## [SUPPLIED INFORMATION]
--- START ---
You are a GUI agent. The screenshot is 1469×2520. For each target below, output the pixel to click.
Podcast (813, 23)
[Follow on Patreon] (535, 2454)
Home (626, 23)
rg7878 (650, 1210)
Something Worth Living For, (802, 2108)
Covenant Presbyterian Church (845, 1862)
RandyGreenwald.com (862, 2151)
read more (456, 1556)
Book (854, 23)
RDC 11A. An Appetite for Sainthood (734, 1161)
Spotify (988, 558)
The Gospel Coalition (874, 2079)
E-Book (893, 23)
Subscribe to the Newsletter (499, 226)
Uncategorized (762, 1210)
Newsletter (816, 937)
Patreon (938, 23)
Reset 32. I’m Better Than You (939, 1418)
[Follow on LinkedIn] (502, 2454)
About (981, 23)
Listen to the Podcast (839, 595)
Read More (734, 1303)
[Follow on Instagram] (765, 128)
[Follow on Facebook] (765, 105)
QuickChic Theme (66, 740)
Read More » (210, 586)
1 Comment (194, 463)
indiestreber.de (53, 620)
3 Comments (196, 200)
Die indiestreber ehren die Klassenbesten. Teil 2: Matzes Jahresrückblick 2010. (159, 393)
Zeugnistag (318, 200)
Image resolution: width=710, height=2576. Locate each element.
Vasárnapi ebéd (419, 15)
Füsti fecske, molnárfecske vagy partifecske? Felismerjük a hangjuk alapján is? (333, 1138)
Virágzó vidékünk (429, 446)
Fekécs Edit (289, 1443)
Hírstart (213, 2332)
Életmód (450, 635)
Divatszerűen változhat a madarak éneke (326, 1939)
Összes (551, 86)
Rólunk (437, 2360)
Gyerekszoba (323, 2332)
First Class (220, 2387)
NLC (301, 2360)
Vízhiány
--- END ---
## [ACTION ITEM]
Your answer should be one number: how many lines in the records above include "each".

## [SOLUTION TO THIS TASK]
2